→ **WHAT YOU WILL DO**
Every record must appear in the response exactly as given.

[Opening RECORDED DATA section]

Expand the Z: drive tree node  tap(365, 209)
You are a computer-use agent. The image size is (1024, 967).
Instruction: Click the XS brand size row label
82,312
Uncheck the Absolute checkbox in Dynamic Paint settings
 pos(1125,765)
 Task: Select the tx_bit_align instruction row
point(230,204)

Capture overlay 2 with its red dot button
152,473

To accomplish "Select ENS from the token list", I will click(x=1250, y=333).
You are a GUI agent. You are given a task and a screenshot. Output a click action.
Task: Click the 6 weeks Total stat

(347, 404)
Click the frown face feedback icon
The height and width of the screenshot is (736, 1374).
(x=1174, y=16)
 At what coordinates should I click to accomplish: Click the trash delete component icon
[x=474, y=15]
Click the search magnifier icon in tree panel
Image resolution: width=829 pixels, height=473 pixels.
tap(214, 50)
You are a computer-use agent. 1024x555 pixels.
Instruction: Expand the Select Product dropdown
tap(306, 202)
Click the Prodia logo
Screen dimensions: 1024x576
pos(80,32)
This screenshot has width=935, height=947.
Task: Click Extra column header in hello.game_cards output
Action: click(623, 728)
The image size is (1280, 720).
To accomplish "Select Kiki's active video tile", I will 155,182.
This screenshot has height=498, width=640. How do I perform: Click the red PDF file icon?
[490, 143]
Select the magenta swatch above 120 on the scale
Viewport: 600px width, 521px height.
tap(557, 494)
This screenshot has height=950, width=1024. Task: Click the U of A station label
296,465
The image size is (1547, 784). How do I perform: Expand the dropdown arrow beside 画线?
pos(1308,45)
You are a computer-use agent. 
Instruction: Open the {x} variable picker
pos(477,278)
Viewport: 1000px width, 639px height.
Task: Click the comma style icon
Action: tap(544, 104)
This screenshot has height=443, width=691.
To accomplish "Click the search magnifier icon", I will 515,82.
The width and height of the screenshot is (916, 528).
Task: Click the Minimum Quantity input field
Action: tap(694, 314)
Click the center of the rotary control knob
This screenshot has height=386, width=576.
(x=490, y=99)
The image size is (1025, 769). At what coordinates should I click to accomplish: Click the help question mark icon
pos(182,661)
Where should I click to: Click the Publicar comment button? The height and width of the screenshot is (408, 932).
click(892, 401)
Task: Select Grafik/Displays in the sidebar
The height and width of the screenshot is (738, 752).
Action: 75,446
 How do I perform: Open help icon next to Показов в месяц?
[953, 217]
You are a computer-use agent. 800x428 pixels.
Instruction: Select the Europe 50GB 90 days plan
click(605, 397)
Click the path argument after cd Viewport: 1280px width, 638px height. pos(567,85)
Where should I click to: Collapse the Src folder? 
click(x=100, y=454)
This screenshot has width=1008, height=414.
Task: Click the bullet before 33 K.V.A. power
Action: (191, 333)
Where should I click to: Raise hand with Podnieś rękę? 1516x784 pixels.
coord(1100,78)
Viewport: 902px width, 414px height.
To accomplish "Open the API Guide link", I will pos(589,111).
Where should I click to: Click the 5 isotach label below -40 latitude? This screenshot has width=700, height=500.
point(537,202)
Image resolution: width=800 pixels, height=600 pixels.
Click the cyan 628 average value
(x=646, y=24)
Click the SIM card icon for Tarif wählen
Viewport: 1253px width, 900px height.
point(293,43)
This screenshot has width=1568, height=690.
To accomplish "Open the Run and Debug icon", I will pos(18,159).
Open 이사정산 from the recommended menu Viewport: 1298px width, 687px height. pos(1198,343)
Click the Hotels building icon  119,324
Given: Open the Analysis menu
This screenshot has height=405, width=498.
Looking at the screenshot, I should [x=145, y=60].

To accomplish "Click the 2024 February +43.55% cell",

[Closing RECORDED DATA section]

→ **SOLUTION TO THIS PROBLEM**
Expand the Z: drive tree node  tap(365, 209)
You are a computer-use agent. The image size is (1024, 967).
Instruction: Click the XS brand size row label
82,312
Uncheck the Absolute checkbox in Dynamic Paint settings
 pos(1125,765)
 Task: Select the tx_bit_align instruction row
point(230,204)

Capture overlay 2 with its red dot button
152,473

To accomplish "Select ENS from the token list", I will click(x=1250, y=333).
You are a GUI agent. You are given a task and a screenshot. Output a click action.
Task: Click the 6 weeks Total stat

(347, 404)
Click the frown face feedback icon
The height and width of the screenshot is (736, 1374).
(x=1174, y=16)
 At what coordinates should I click to accomplish: Click the trash delete component icon
[x=474, y=15]
Click the search magnifier icon in tree panel
Image resolution: width=829 pixels, height=473 pixels.
tap(214, 50)
You are a computer-use agent. 1024x555 pixels.
Instruction: Expand the Select Product dropdown
tap(306, 202)
Click the Prodia logo
Screen dimensions: 1024x576
pos(80,32)
This screenshot has width=935, height=947.
Task: Click Extra column header in hello.game_cards output
Action: click(623, 728)
The image size is (1280, 720).
To accomplish "Select Kiki's active video tile", I will 155,182.
This screenshot has height=498, width=640. How do I perform: Click the red PDF file icon?
[490, 143]
Select the magenta swatch above 120 on the scale
Viewport: 600px width, 521px height.
tap(557, 494)
This screenshot has height=950, width=1024. Task: Click the U of A station label
296,465
The image size is (1547, 784). How do I perform: Expand the dropdown arrow beside 画线?
pos(1308,45)
You are a computer-use agent. 
Instruction: Open the {x} variable picker
pos(477,278)
Viewport: 1000px width, 639px height.
Task: Click the comma style icon
Action: tap(544, 104)
This screenshot has height=443, width=691.
To accomplish "Click the search magnifier icon", I will 515,82.
The width and height of the screenshot is (916, 528).
Task: Click the Minimum Quantity input field
Action: tap(694, 314)
Click the center of the rotary control knob
This screenshot has height=386, width=576.
(x=490, y=99)
The image size is (1025, 769). At what coordinates should I click to accomplish: Click the help question mark icon
pos(182,661)
Where should I click to: Click the Publicar comment button? The height and width of the screenshot is (408, 932).
click(892, 401)
Task: Select Grafik/Displays in the sidebar
The height and width of the screenshot is (738, 752).
Action: 75,446
 How do I perform: Open help icon next to Показов в месяц?
[953, 217]
You are a computer-use agent. 800x428 pixels.
Instruction: Select the Europe 50GB 90 days plan
click(605, 397)
Click the path argument after cd Viewport: 1280px width, 638px height. pos(567,85)
Where should I click to: Collapse the Src folder? 
click(x=100, y=454)
This screenshot has width=1008, height=414.
Task: Click the bullet before 33 K.V.A. power
Action: (191, 333)
Where should I click to: Raise hand with Podnieś rękę? 1516x784 pixels.
coord(1100,78)
Viewport: 902px width, 414px height.
To accomplish "Open the API Guide link", I will pos(589,111).
Where should I click to: Click the 5 isotach label below -40 latitude? This screenshot has width=700, height=500.
point(537,202)
Image resolution: width=800 pixels, height=600 pixels.
Click the cyan 628 average value
(x=646, y=24)
Click the SIM card icon for Tarif wählen
Viewport: 1253px width, 900px height.
point(293,43)
This screenshot has width=1568, height=690.
To accomplish "Open the Run and Debug icon", I will pos(18,159).
Open 이사정산 from the recommended menu Viewport: 1298px width, 687px height. pos(1198,343)
Click the Hotels building icon  119,324
Given: Open the Analysis menu
This screenshot has height=405, width=498.
Looking at the screenshot, I should [x=145, y=60].

To accomplish "Click the 2024 February +43.55% cell",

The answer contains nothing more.